This is the Peer-graded Assignment (Milestone Report) for “Week 2” of the Data Science Specialization from John Hopkins University (Coursera).
These are the goals:
In this assignment, I will only use the English datasets.
Loading libraries and opening the files:
library(knitr)
library(stringi)
twitter <- readLines(file("en_US.twitter.txt", "r"))
blogs <- readLines(file("en_US.blogs.txt", "r"))
news <- readLines(file("en_US.news.txt", "r"))
The basic summaries are: Word counts, line counts and basic data tables.
Because of the size of the files, it is wise to assign calculations to objects so we only calculate them once.
twitter_list <- stri_count_words(twitter)
blogs_list <- stri_count_words(blogs)
news_list <- stri_count_words(news)
twitter_words <- sum(twitter_list)
twitter_lines <- length(twitter)
blogs_words <- sum(blogs_list)
blogs_lines <- length(blogs)
news_words <- sum(news_list)
news_lines <- length(news)
Word counts:
cat("The number of WORDS for each dataset is:", "\n",
"Twitter: ", twitter_words, "\n",
"Blogs: ", blogs_words, "\n",
"News: ", news_words, sep = "")
## The number of WORDS for each dataset is:
## Twitter: 30218125
## Blogs: 38154238
## News: 2693898
Line counts:
cat("The number of LINES for each dataset is:", "\n",
"Twitter: ", twitter_lines, "\n",
"Blogs: ", blogs_lines, "\n",
"News: ", news_lines, sep = "")
## The number of LINES for each dataset is:
## Twitter: 2360148
## Blogs: 899288
## News: 77259
Basic data tables:
cat("Dataset", "\t", "Words", "\t", "\t", "Lines", "\t", "Average words per line", "\n",
"Twitter", "\t", twitter_words, "\t", twitter_lines, "\t", twitter_words/twitter_lines, "\n",
"Blogs", "\t", blogs_words, "\t", blogs_lines, "\t", blogs_words/blogs_lines, "\n",
"News", "\t", "\t", news_words, "\t", "\t", news_lines, "\t", news_words/news_lines, "\n", sep = "")
## Dataset Words Lines Average words per line
## Twitter 30218125 2360148 12.80349
## Blogs 38154238 899288 42.42716
## News 2693898 77259 34.8684
For a better visualization of the distribution of number of words per line:
par(mfrow = c(3,1))
hist(twitter_list, xlab = "Distribution (words per line)", main = "TWITTER",
xlim = c(0, 40), breaks = 50)
hist(blogs_list, xlab = "Distribution (words per line)", main = "BLOGS",
xlim = c(0, 200), breaks = 500)
hist(news_list, xlab = "Distribution (words per line)", main = "NEWS",
xlim = c(0, 200), breaks = 500)
Because of the size of the files, I will use 1% of each dataset.
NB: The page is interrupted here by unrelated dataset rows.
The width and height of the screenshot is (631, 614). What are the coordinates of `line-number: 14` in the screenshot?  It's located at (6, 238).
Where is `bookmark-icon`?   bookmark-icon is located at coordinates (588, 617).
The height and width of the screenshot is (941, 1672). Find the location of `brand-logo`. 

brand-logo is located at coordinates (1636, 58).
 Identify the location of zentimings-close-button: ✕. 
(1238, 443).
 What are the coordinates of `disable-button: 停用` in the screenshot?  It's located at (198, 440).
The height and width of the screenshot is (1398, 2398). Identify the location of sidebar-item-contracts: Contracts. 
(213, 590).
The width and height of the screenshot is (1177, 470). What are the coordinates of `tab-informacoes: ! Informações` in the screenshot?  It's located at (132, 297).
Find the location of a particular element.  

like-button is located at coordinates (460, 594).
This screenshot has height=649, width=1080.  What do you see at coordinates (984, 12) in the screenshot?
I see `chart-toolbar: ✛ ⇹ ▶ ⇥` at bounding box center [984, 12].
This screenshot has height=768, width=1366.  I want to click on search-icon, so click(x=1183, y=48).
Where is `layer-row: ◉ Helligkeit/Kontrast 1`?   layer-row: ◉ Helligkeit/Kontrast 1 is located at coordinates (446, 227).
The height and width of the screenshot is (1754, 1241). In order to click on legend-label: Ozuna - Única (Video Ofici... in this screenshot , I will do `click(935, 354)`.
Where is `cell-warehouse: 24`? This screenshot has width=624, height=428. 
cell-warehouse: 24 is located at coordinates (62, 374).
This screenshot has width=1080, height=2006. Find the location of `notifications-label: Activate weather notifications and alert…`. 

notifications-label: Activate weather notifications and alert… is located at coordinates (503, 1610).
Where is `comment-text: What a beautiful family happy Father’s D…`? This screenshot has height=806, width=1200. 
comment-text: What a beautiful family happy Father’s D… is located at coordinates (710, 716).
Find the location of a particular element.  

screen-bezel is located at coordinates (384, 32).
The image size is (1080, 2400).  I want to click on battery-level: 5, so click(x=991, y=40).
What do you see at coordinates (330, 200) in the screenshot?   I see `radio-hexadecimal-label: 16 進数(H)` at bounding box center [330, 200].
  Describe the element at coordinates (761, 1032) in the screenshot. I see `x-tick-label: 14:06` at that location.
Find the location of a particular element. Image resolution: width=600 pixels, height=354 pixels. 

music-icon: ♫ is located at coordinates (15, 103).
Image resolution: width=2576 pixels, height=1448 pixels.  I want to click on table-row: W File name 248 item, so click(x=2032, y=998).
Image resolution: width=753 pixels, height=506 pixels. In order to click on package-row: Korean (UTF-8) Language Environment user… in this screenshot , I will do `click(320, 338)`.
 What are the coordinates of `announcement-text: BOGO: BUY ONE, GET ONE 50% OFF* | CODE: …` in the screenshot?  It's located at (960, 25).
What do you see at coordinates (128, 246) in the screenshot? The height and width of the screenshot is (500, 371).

I will also combine the datasets.
set.seed(123)
twitter_s <- sample(twitter, length(twitter) * 0.01)
blogs_s <- sample(blogs, length(blogs) * 0.01)
news_s <- sample(news, length(news) * 0.01)
tbn <- c(twitter_s, blogs_s, news_s); rm(twitter_s, blogs_s, news_s)
Parse the text for further summary:
tbn_corpus <- as.list(strsplit(tbn, " "))
tbn_corpus <- unlist(tbn_corpus)
Delete non-alphabetic symbols (puncutation, numbers, etc.).
tbn_corpus <- strsplit(gsub("[^[:alnum:] ]", "", tbn_corpus), " +")
tbn_corpus <- unlist(tbn_corpus)
There are hundreds of techniques that could be used to further process the data. For the purpose of this assignment, I will stop here.
There are many ways to explore and summarize the data.
Here, I will report the top 10 most common words (unigrams) with > 6 letters.
First, identify the desired words and their frequencies.
top10 <- as.data.frame(table(tbn_corpus[nchar(tbn_corpus) > 6]))
top10 <- top10[order(top10$Freq, decreasing = T),]
top10 <- top10[c(1:10),]
names(top10)[1] <- paste("word"); names(top10)[2] <- paste("freq")
Next, create a histogram to better visualize them.
barplot(top10$freq, names = top10$word, las = 2)
As we can see, in a sample of 1% of the dataset, the top word with > 6 letters was “because”.
People made a lot of sentences using meaningful words such as “friends”, “tonight”, “something”, and “someone”.
This report was simply to get things started for further production of a Shiny app.
Thank you for your time. Have a good day.